Cloud-based backup and archival services use large tape libraries as a cost-effective cold tier in their online storage hierarchy today. These services leverage deduplication to reduce the disk storage capacity required by their customer data sets, but they usually re-duplicate the data when moving it from disk to tape. Deduplication does not add significant I/O overhead when performed on disk storage pools. However, when deduplicated data is naively placed on tape storage, the high degree of data fragmentation caused by deduplication--combined with the high seek and mount times of today's tape technology--leads to high retrieval times. This negatively impacts the recovery time objectives (RTO) that the service provider has to meet as a part of the service level agreement (SLA). This work proposes CloudDT, an extension to Cloud backup and archival services to efficiently support deduplication on tape pools.
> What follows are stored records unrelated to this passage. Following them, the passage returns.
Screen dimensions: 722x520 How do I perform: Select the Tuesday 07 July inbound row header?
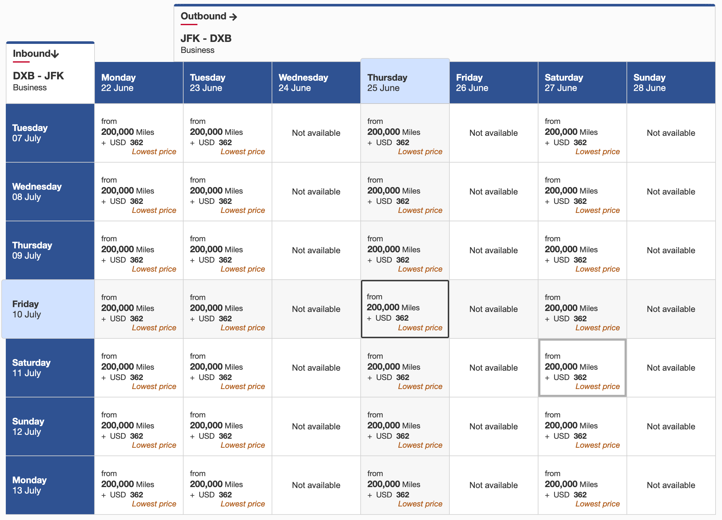[x=50, y=133]
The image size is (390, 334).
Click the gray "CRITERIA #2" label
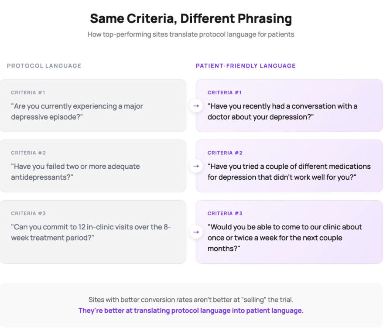(28, 153)
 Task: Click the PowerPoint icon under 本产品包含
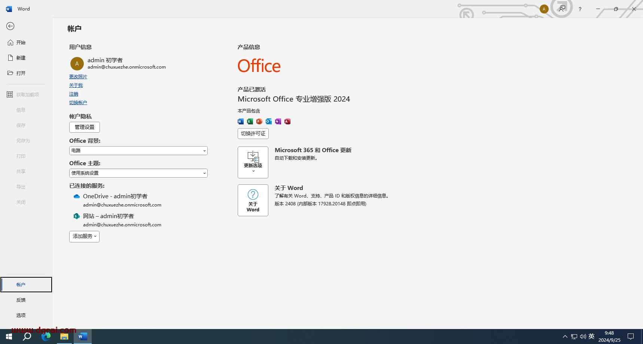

This paper (i) details the main challenges to enable efficient deduplication on tape libraries, (ii) introduces a class of solutions based on graph-modeling of similarity between data items that enables efficient placement on tapes, and (iii) presents the design and initial evaluation of algorithms that alleviate tape mount time overhead and reduce on-tape data fragmentation. Using 4.5 TB of real-world workloads, our initial evaluations show that our algorithms retain at least 95% of the deduplication storage efficiency, and offer up-to 40% faster restore performance compared to the case of restoring non-deduplicated data. Therefore, our techniques allow the backup service provider to increase tape resource utilization using deduplication, while also improving the restore time performance for the end-user.